# [SOLVED] conntrack not displaying bytes and packets

## Vieri

Hi,

Since I updated my kernel to 2.6.36 (gentoo-sources), /proc/net/nf_conntrack and conntrack -L do NOT show "packets" and "bytes" even for ASSURED / REPLIED connections. 

It seems that both of these data (bytes and packets) have disappeared from conntrack/netfilter.

Am I missing something? Is there an option somewhere to restore earlier behavior (previous kernels/netfilter would always display both bytes and packets)?

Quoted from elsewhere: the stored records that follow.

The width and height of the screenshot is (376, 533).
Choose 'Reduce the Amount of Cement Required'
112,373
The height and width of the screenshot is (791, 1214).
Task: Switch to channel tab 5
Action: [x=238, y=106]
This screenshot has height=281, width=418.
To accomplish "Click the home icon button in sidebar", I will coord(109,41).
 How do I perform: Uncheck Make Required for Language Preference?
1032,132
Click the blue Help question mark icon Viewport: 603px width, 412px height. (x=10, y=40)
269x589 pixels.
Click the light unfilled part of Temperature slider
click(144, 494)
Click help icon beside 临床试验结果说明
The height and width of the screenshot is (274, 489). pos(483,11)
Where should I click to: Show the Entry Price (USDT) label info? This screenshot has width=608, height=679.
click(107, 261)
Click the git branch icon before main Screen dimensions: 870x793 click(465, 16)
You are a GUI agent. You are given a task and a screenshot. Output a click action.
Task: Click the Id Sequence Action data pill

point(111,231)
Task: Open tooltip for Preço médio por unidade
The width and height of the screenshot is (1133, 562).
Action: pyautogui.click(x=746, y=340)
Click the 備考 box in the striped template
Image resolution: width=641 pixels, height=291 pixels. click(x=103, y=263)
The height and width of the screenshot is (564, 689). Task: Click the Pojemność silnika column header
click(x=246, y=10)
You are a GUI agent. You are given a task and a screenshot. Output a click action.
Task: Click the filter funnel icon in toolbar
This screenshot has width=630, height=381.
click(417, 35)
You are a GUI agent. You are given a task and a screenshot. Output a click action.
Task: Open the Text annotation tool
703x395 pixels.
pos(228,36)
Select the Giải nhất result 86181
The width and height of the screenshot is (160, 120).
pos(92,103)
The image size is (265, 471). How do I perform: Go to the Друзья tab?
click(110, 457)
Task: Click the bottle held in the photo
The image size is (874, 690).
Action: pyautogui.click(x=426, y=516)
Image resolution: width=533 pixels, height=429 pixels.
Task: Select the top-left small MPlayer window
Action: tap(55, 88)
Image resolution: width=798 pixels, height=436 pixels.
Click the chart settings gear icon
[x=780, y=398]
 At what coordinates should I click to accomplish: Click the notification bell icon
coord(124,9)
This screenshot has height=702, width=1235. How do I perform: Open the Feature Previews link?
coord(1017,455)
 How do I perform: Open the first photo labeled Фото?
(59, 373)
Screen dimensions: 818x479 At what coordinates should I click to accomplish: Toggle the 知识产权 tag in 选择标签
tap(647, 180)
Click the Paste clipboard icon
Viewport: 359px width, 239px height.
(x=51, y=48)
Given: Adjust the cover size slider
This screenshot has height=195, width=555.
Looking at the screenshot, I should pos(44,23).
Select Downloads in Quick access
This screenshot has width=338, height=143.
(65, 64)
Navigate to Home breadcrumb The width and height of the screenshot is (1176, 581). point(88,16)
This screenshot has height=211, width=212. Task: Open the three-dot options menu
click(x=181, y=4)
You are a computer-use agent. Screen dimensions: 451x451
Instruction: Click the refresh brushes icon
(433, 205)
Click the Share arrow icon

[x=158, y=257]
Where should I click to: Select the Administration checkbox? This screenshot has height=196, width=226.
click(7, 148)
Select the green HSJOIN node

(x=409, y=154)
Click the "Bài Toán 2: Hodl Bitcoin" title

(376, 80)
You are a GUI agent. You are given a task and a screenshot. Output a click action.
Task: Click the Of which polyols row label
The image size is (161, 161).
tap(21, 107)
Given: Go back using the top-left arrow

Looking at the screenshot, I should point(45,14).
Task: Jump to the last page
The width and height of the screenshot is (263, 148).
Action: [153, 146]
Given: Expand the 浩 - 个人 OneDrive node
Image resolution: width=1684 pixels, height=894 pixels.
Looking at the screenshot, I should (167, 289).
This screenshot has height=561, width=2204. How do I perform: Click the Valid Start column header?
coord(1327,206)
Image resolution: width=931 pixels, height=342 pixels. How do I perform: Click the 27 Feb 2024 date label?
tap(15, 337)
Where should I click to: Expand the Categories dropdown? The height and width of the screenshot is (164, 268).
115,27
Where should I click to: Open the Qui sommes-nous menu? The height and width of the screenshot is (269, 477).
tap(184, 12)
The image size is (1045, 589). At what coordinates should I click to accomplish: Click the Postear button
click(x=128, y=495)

Example while opening google:

```

ipv4     2 tcp      6 431999 ESTABLISHED src=10.215.144.48 dst=209.85.147.104 sport=52531 dport=80 src=209.85.147.104 dst=10.215.144.48 sport=80 dport=52531 [ASSURED] mark=0 secmark=0 use=2

ipv4     2 tcp      6 431999 ESTABLISHED src=10.215.144.48 dst=209.85.147.104 sport=52533 dport=80 src=209.85.147.104 dst=10.215.144.48 sport=80 dport=52533 [ASSURED] mark=0 secmark=0 use=2

ipv4     2 tcp      6 431999 ESTABLISHED src=10.215.144.48 dst=209.85.147.104 sport=52530 dport=80 src=209.85.147.104 dst=10.215.144.48 sport=80 dport=52530 [ASSURED] mark=0 secmark=0 use=2

ipv4     2 tcp      6 431998 ESTABLISHED src=10.215.144.48 dst=209.85.147.104 sport=52532 dport=80 src=209.85.147.104 dst=10.215.144.48 sport=80 dport=52532 [ASSURED] mark=0 secmark=0 use=2

```

Previous kernel/netfilter would show something like this:

```

tcp      6 73 TIME_WAIT src=10.215.144.7 dst=209.85.147.104 sport=35407 dport=80 packets=15 bytes=1386 src=209.85.147.104 dst=192.168.92.2 sport=80 dport=35407 packets=11 bytes=10180 [ASSURED] mark=1 use=1

```

(note "bytes" and "packets")

Thanks,

Vieri

[EDIT] answering myself: 

```

sysctl -w net.netfilter.nf_conntrack_acct=1

```

----------